==== Exercise data ====

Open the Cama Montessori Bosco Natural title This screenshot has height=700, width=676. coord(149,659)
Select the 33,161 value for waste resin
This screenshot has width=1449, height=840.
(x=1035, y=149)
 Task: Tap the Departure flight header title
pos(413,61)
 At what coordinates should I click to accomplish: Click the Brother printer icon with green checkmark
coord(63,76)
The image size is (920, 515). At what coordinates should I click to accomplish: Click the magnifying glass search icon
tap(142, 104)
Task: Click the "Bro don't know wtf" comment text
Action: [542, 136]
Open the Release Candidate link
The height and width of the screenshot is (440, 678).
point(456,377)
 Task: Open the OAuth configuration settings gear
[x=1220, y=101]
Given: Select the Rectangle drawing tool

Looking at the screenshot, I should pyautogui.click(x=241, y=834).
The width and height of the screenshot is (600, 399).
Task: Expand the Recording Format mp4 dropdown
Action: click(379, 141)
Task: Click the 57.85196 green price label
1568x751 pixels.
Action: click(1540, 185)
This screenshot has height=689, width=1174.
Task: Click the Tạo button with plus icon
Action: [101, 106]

====

Start at the line containing "Task: Open the" and copy each line through the last one in the records, exactly and with nothing added.

 Task: Open the OAuth configuration settings gear
[x=1220, y=101]
Given: Select the Rectangle drawing tool

Looking at the screenshot, I should pyautogui.click(x=241, y=834).
The width and height of the screenshot is (600, 399).
Task: Expand the Recording Format mp4 dropdown
Action: click(379, 141)
Task: Click the 57.85196 green price label
1568x751 pixels.
Action: click(1540, 185)
This screenshot has height=689, width=1174.
Task: Click the Tạo button with plus icon
Action: [101, 106]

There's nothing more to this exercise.